Matthew Olner, Partner and medical negligence specialist from our Leicester office, has been assisting Mr Dunn with the inquest since November 2019. Barrister John Hobson of Doughty Street Chambers has been representing him during the six-day hearing.
“Upon her admission to A&E on 3 October, she was diagnosed with water retention, something that – if combined with prolonged inactivity and other factors, such as dehydration – can allow blood to stagnate and become clotted and lead to DVT, as it did with Cherry.
“Mr Dunn had expressed his own concerns with his wife’s mental state and her treatment while in hospital both at Leicester Royal Infirmary and at the Bennion Centre. He had been visiting her in hospital every day since she was admitted.

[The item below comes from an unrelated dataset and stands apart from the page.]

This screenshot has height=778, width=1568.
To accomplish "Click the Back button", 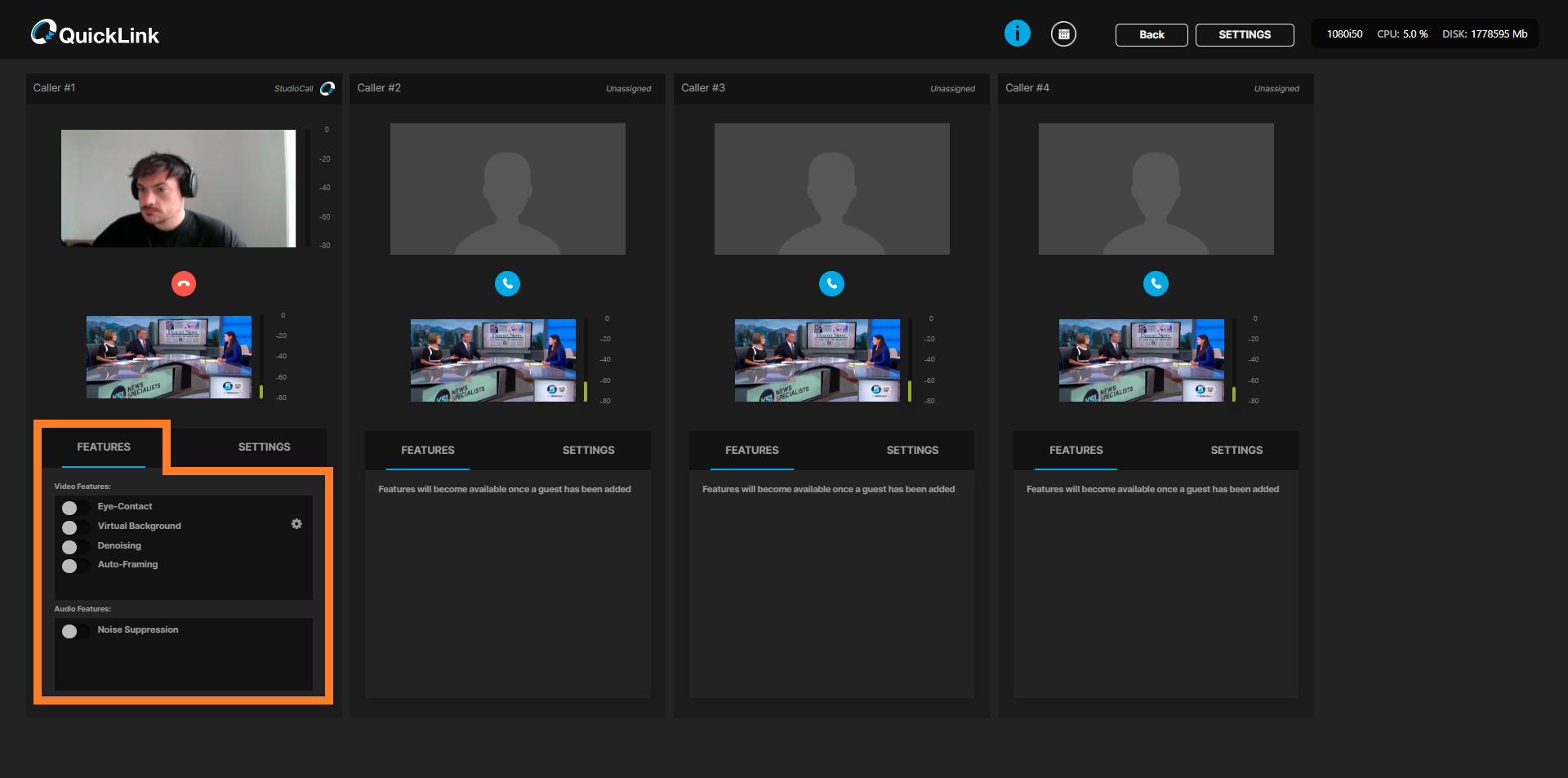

“While at the Leicester Royal Infirmary he never witnessed anybody mobilising Cherry. He only once saw her go to the toilet, and she was pushed in a wheelchair to get there, and noted the swelling of her legs and bruises on her body.
“After she was transferred to the Bennion Centre on 24 October, he went in to see her the following day to be told she had been taken back to the Leicester Royal Infirmary because she had fallen over and bumped her head. He is unsure whether this was because she had been allowed to walk unaided, something which she had not done during her time at Leicester Royal Infirmary.
“After she returned to the centre the following day, whenever Mr Dunn visited his wife, she was always brought to him by two people. She seemed to be spending most of her time in her room, which she shared with another woman, sitting on her bed and did not want to eat or talk.
“The jury’s findings meant a great deal to the family as they recognised, and criticised, the lack of communication between those in charge of Cherry’s care and how it contributed to her death. A civil claim is already underway and ongoing against the Trust, and we hope that Mr Dunn can begin to find some closure as a result of these findings.”